Introduction
This complete Windows application lets you delete all of your pages from your PDF files except for the first one. This is useful for file indexing when the information you want to index is located on the first page. It uses free iTextSharp library.
Using the Code
To use this program, simply select a folder and click Process. The program will delete old PDF files and create a new file in its place with just the first page. It will do the same with each subfolder. Please make sure to BACKUP the old folder!!!
Here is the code:
Private Sub btnFrom_Click(ByVal sender As System.Object, _
ByVal e As System.EventArgs) Handles btnFrom.Click
fldFrom.ShowDialog()
txtFrom.Text = fldFrom.SelectedPath
End Sub
Private Sub btnProcess_Click(ByVal sender As System.Object, _
ByVal e As System.EventArgs) Handles btnProcess.Click
Dim sFromPath As String = txtFrom.Text
If Not Directory.Exists(sFromPath) Then
MsgBox("Folder does not exist")
Exit Sub
End If
txtOutput.Text = ""
txtOutput.Text += "Starting..." & vbCrLf
ProccessFolder(sFromPath)
txtOutput.Text += "Done!"
End Sub
Sub ProccessFolder(ByVal sFolderPath As String)
btnProcess.Enabled = False
Dim bOutputfileAlreadyExists As Boolean = False
Dim oFolderInfo As New System.IO.DirectoryInfo(sFolderPath)
txtOutput.Text += "Processing folder: " & sFolderPath & vbCrLf
Dim oFiles As String() = Directory.GetFiles(sFolderPath)
ProgressBar1.Maximum = oFiles.Length
For i As Integer = 0 To oFiles.Length - 1
Dim sInFilePath As String = oFiles(i)
Dim oFileInfo As New FileInfo(sInFilePath)
Dim sOutFilePath As String = sFolderPath & _
"\" & oFileInfo.Name & "_processed.pdf"
Dim sExt As String = UCase(oFileInfo.Extension).Substring(1, 3)
Dim bError As Boolean = False
If sExt = "PDF" Then
txtOutput.Text += "Processing file: " & sInFilePath & vbCrLf
If IO.File.Exists(sOutFilePath) Then
Try
IO.File.Delete(sOutFilePath)
Catch ex As Exception
txtOutput.Text += "Error deleting previous temp file: _
" & sOutFilePath & vbTab & ex.Message & vbCrLf
bError = True
End Try
End If
If bError = False Then
Try
AddPdf(sInFilePath, sOutFilePath, selPages.Text)
Catch ex As Exception
txtOutput.Text += "Error processing: " _
& sInFilePath & vbTab & ex.Message & vbCrLf
bError = True
End Try
End If
If bError = False And IO.File.Exists(sInFilePath) Then
Try
IO.File.Delete(sInFilePath)

■ **What the task requires**
Please say whether each statement agrees with the PDF page-removal article, answering yes or no and quoting the words from the article that decide it: (a) the program keeps only the first page of each PDF file; (b) the program leaves subfolders untouched; (c) the program relies on a paid library. The lines that come after this text aren't needed for anything here.

■ **Available data**
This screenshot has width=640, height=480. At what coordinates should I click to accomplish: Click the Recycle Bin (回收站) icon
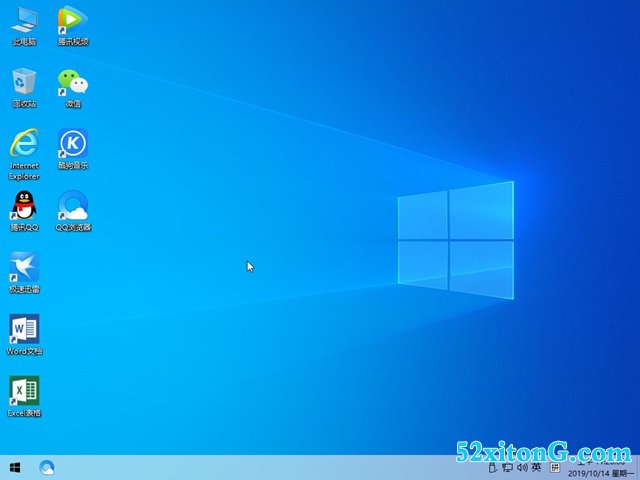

■ **Solved exercise**
(a) Yes: "delete all of your pages from your PDF files except for the first one"
(b) No: "It will do the same with each subfolder."
(c) No: "It uses free iTextSharp library."